Supplied passage:
[Start of Attachment]

Kevin DIETRICH, Denise Dietrich, and Seth Dietrich, a minor child, Appellants, v. Harold C. GOODMAN, Jr. and Winford J. Goodman, Appellees.
    No. 14-01-01168-CV.
    Court of Appeals of Texas, Houston (14th Dist.).
    July 24, 2003.
    Rehearing Overruled Dec. 11, 2003.
    
      Timothy John Clyne, Houston, for appellants.
    James F. Tyson, Houston, for appellees.
    Panel consists of Chief Justice BRISTER, Justice JAY HARVEY HUDSON, and Senior Chief Justice MURPHY.
    
    
      
       Senior Chief Justice Paul C. Murphy sitting by assignment.
    
   MAJORITY OPINION

J. HARVEY HUDSON, Justice.

Kevin Dietrich, Denise Dietrich, and Seth Dietrich, a minor child, (“Dietrichs”) appeal from the trial court’s (1) directed verdict in favor of Harold C. Goodman Jr. and Winford J. Goodman, (“Goodmans”); and (2) denial of their motion for new trial. We affirm.

Memorial Northwest, a suburban subdivision in northwest Harris County, was developed during the mid-1990s. Part of the development included a country club recreational area containing wooded acreage, tennis courts, and other amenities. Because the recreational area was located on property having a higher elevation than some of the residential lots, a storm sewer was constructed at the rear of one of the residential lots where it was intended to intercept surface water flowing from the recreational area toward the lower residential area during times of heavy rainfall.

When viewed from above, the storm sewer had a flat concrete top, approximately four feet square, with an iron manhole cover in the center. The drain, which was not visible from above, was located vertically on one side of the concrete structure. The drain opening faced the country club and extended to a depth of approximately two feet. The storm sewer was located on the right, rear corner of a residential lot and strategically placed at the base of a natural gully which drained approximately four acres of wooded recreational property when it rained. So long as the drain opening was free of debris, it was capable of capturing and diverting over 1,000 gallons of water per minute.

[End of Attachment]

Request:
Reproduce the court opinion word for word, beginning at the words "No. 14-01-01168-CV." and stopping after "Houston, for appellants.". Rely solely on the court opinion above.

Input data:

[Start of Attachment]

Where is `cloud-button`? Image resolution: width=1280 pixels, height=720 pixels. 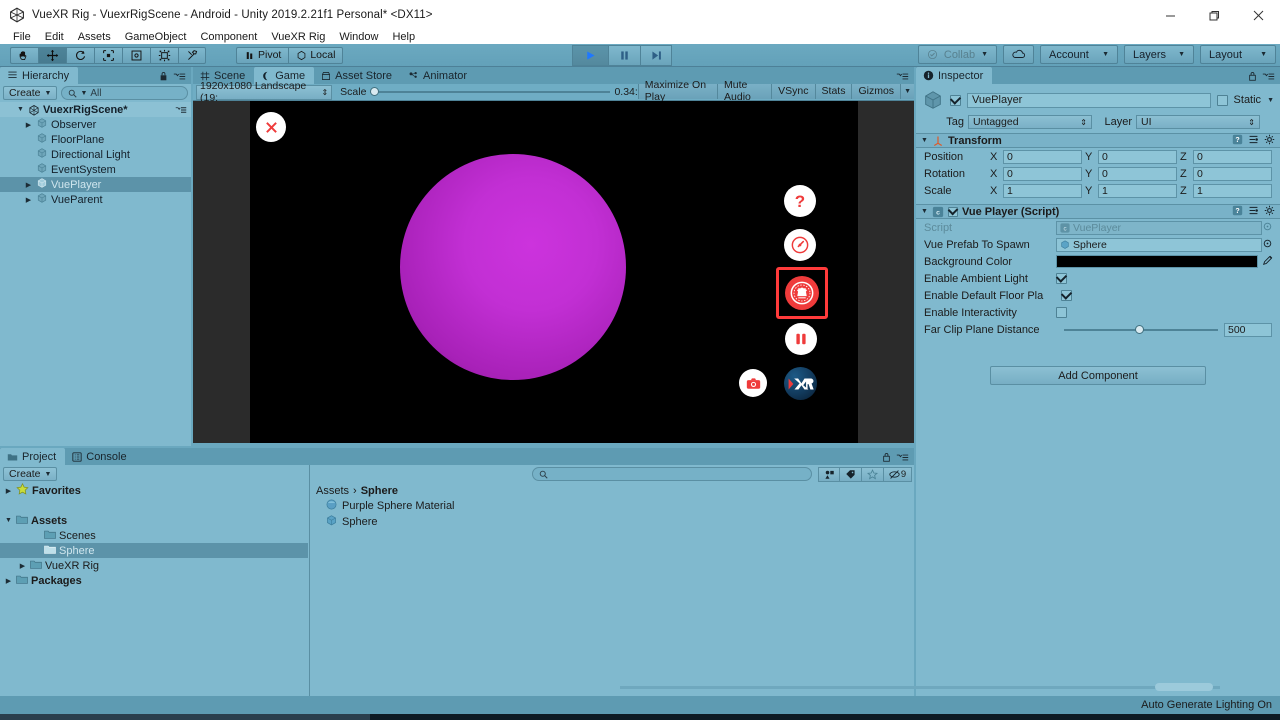
cloud-button is located at coordinates (1018, 54).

[End of Attachment]

The answer:
No. 14-01-01168-CV.
    Court of Appeals of Texas, Houston (14th Dist.).
    July 24, 2003.
    Rehearing Overruled Dec. 11, 2003.
    
      Timothy John Clyne, Houston, for appellants.